Science of Trust

This section is concerned with an area of increasing importance and is intimately related to the other major topics discussed on this website, such as social networks, the new commons, edge organization, and self-organization. Through a combination of the new sciences and new technologies the notion of trust is taking on a scientific and technologically implementable character. I recommend reading an excellent study undertaken by the neuro-economist Paul Zak on trust.

Below is a proposal for a center to study trust scientifically and to create trust enhancing technologies and protocols.

Draft Proposal for A Center on the Science and Technologies of Trust To Restore Public Trust and Leadership

Without trust there can be no civil society, no market economy. From personal relationships to public partnerships, trust is both the bond and the lubricant of social discourse; it’s strength, a measure of the health and vitality of civic and economic institutions.


Sadly, wherever we look today public trust is in decline. In the corporate world, it is a casualty of the criminal frauds of Enron, WorldCom, Tyco, Global Crossing, and a slew of other prominent corporations. On Wall Street nearly every preeminent investment and commercial bank, brokerage house and mutual fund has been implicated in the defrauding of their shareholders, customers, and the public. The New York Stock Exchange – a charted agent of public trust – acted to undermine the very independence of the securities markets it was charted to protect.

After the Clinton impeachment and the recent presidential elections, trust is equally absent in the political arena where elected officials and once cherished democratic institutions are now greeted with cynicism and distrust. According to recent polls, the media too are trusted to be neither fair nor truthful.

In this climate of distrust, the challenge for business and government leaders alike is to find new ways of restoring public trust.


Experience to date would suggest that trust is one of those virtues that cannot be legislated. New laws can be written, stricter penalties can be imposed, and appeals to the public morality made, but to what avail? It is argued by some that trust is a moral quality that cannot be imparted through government action, but like morals themselves, are best inculcated through the teachings of family and church.

But why must we wait for blind historical forces to a usher in a new moral order?
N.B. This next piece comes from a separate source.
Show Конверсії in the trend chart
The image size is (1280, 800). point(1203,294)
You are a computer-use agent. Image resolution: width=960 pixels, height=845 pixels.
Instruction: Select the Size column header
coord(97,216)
Is it possible that trust is an ingredient of all human conduct that can be measured and augmented to create more trustworthy institutions? Perhaps trust is not an elusive virtue, but a tangible artifact, a form of “social capital” which like the reliability of a network or the fidelity of a communications channel can be designed into public institutions to achieve unprecedented trustworthiness. In this sense, trust would be a quantifiable public good that is “earned” as a consequence of the manner and circumstances
of how people interact with one another.

Given that trust is tangible and so critical to public civility and economic prosperity, should not we make every effort to augment our capacity to trust through scientific investigation and technological innovation?
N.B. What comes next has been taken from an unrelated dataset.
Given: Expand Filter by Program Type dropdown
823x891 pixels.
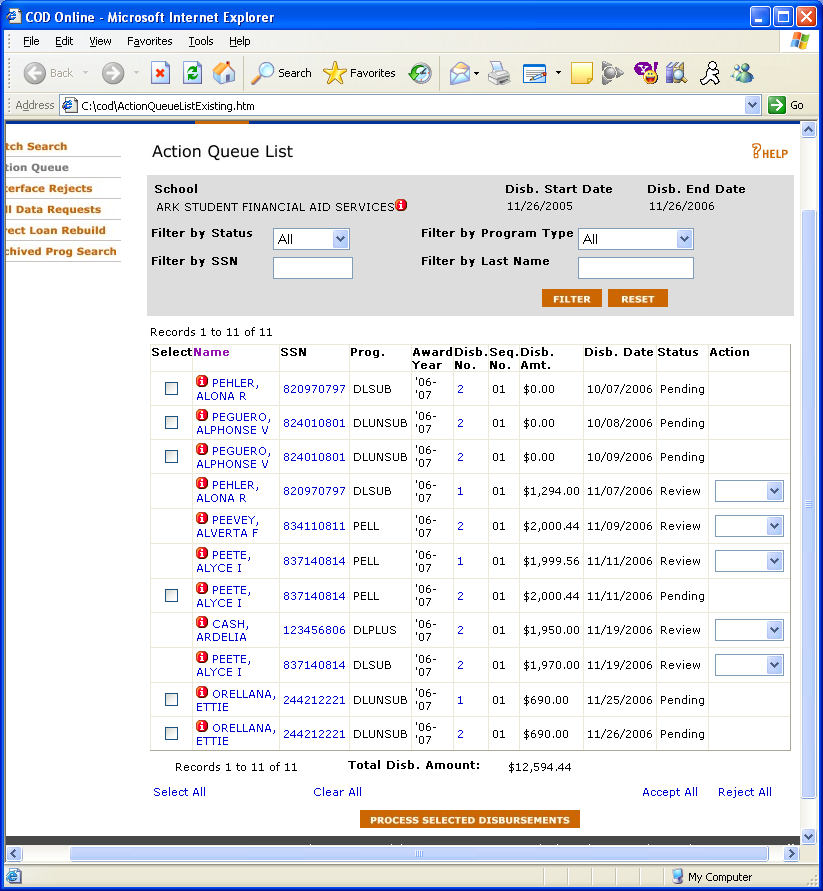Looking at the screenshot, I should pyautogui.click(x=635, y=239).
“These good acts give pleasure, but how it happens that they give us pleasure? Because nature hath implanted in our breasts a love of others, a sense of duty to them, a moral instinct. In short, which prompts us irresistibly to feel and succor their distresses.”

Thomas Jefferson, 1814

What makes the discussion of trust today different than in any other time in history, is that that it has become the object of scientific investigation and technological innovation. A variety of “hard science” disciplines, neuroscience, evolutionary biology and psychology and “new sciences” are converging on a scientific understanding of trust. These scientific findings in turn are leading to the design of social network technologies that spontaneously scale to generate trust relationships for a variety of economic and social activities. Not surprisingly, these findings have dramatically changed the scientific basis for our understanding of human nature.
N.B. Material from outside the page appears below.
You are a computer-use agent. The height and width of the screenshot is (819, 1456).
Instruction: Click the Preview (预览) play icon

Underlying all political theories are certain “folk” assumptions about human nature. These have been typically framed through appeals to a fictitious past, a “state of nature,” where early humans competed ferociously to advance their self interests. Much of contemporary economic theory and policy is still rooted in such foundation myths. For instance, one of the core principles of economic analysis, the notion of Nash Equilibrium, is based upon the premise that all “rational actors” are primarily motivated through “lucid greed”. As a consequence, significant additional social, economic and legal inducements are required to get people to trust one another. The argument goes that since people are not naturally inclined to trust another, public trust requires “wealth incentives” to motivate risk taking. According to this view, there is no inherent benefit to trusting or participating in a larger social effort. Against this hard-nosed argument of narrow self interest, Thomas Jefferson’s above quoted appeal to people’s “moral instinct” to help one another seems decidedly naïve and Polyannish.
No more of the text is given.